Blanchiment de capitaux : l'absence de lien prouvé entre les avoirs et l'infraction d'origine justifie la relaxe (TPI Marrakech 2026)
L'absence de preuve d'un lien entre les avoirs et l'infraction d'origine justifie la relaxe dans les affaires de blanchiment de capitaux, selon le TPI Marrakech.
Points clés
- Absence de lien prouvé entre avoirs et infraction.

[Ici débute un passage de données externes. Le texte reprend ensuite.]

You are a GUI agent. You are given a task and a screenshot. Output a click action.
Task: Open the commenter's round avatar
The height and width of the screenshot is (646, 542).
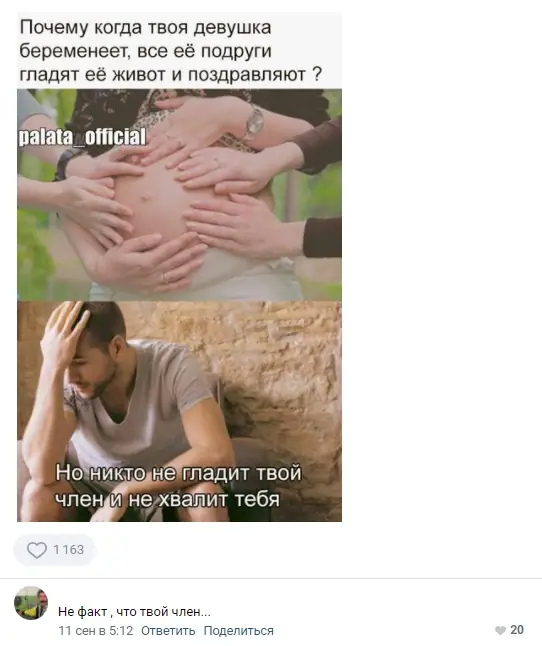point(31,603)
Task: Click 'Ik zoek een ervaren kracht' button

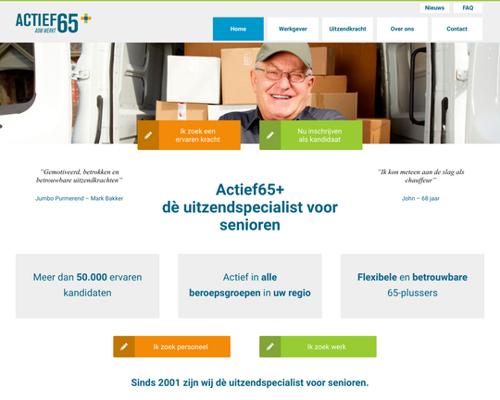Action: click(189, 135)
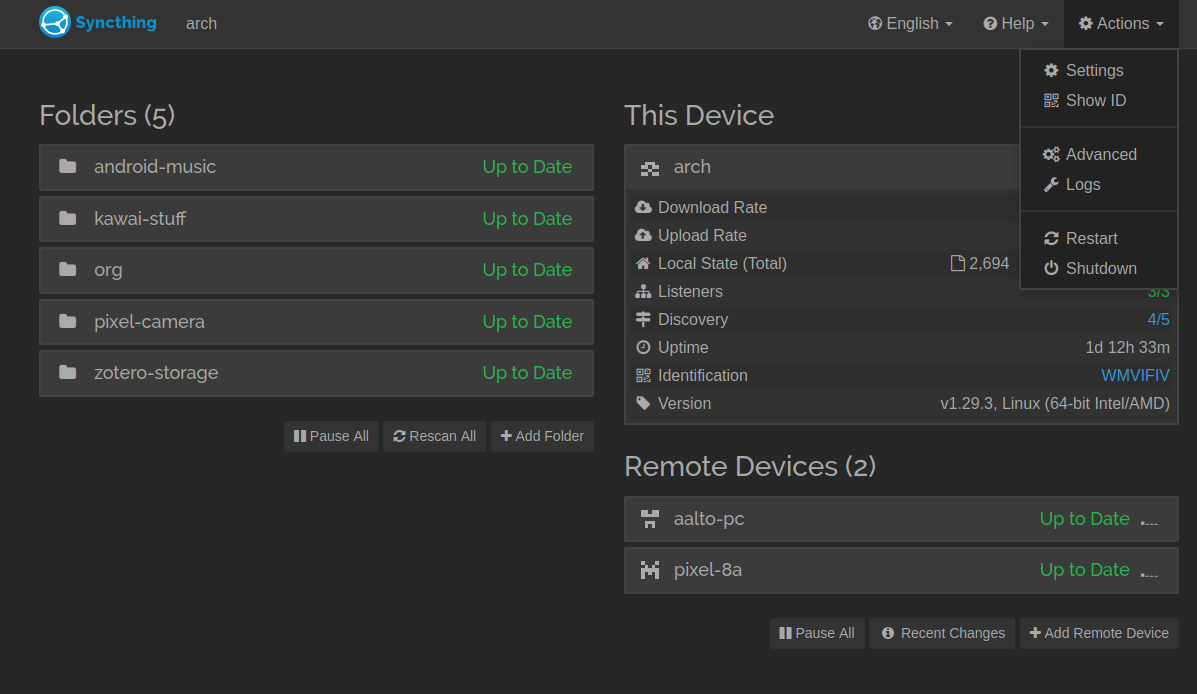
Task: Collapse the Actions dropdown menu
Action: (1121, 24)
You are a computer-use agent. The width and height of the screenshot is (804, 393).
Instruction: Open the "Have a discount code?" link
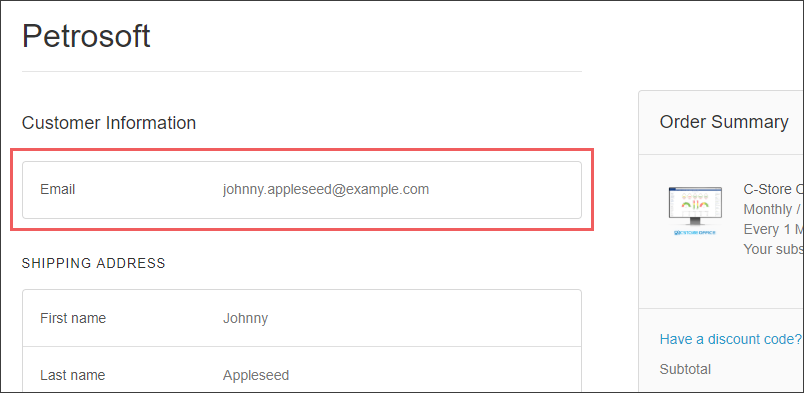coord(730,339)
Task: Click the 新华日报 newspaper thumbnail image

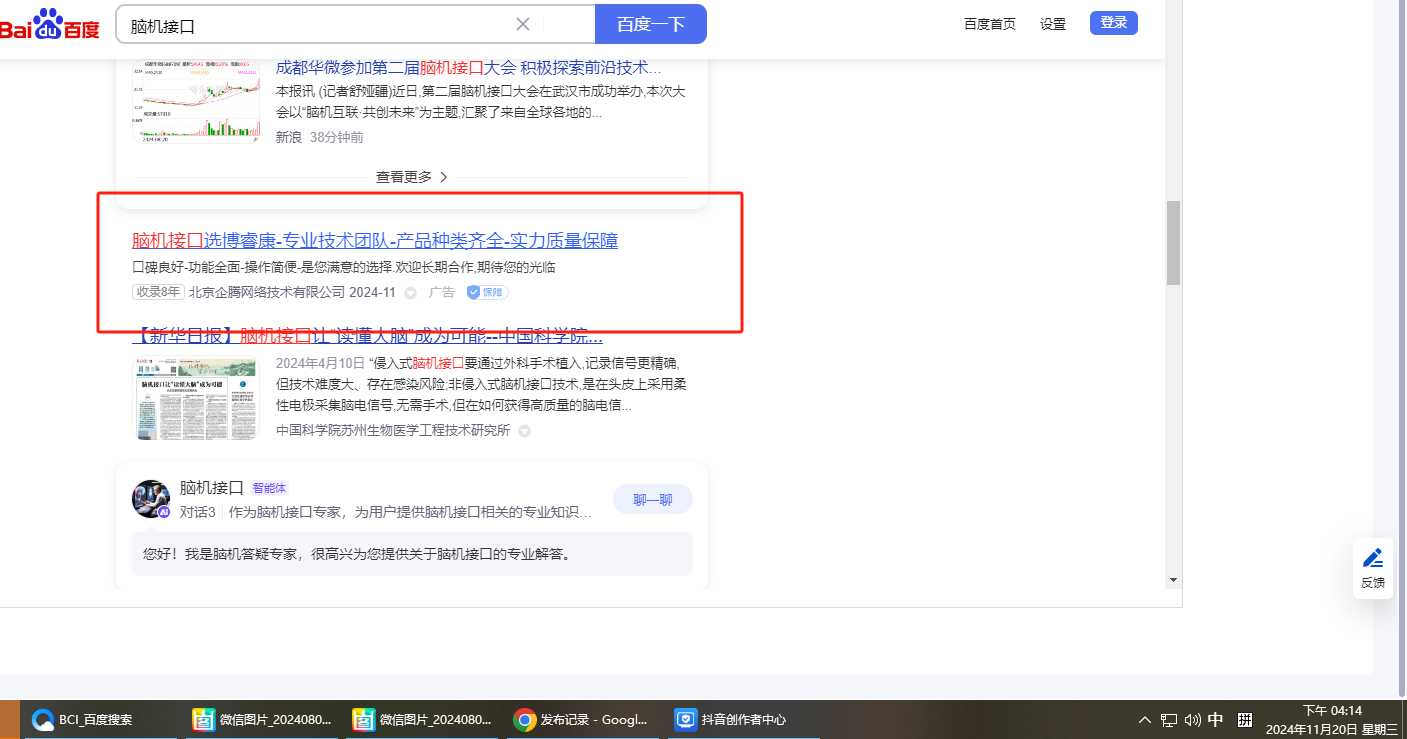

- Justification de la relaxe.
- Renforcement de la charge de la preuve.
Résumé
Le Tribunal de Première Instance de Marrakech a clairement établi que l'absence de preuve d'un lien direct et certain entre les avoirs incriminés et l'infraction d'origine constitue un motif suffisant pour prononcer la relaxe de l'accusé en matière de blanchiment de capitaux. Cette décision réaffirme le principe fondamental de la présomption d'innocence et la charge de la preuve incombant à l'accusation. Elle garantit que les condamnations ne peuvent être prononcées qu'en présence d'éléments probants solides établissant la provenance illicite des fonds.
Texte
Le délit de blanchiment de capitaux n'est constitué que s'il est prouvé que les biens ou les fonds litigieux sont le produit d'une des infractions principales visées à l'article 574-2 du Code pénal. Il incombe à l'accusation d'établir le lien de causalité entre les avoirs des prévenus et cette infraction d'origine. En conséquence, la relaxe doit être prononcée lorsque l'enquête financière échoue à démontrer ce lien et que les prévenus justifient l'origine de leur patrimoine par des sources licites. L'absence de preuve que les biens ont été acquis grâce aux produits de l'infraction principale empêche de retenir la responsabilité pénale des prévenus.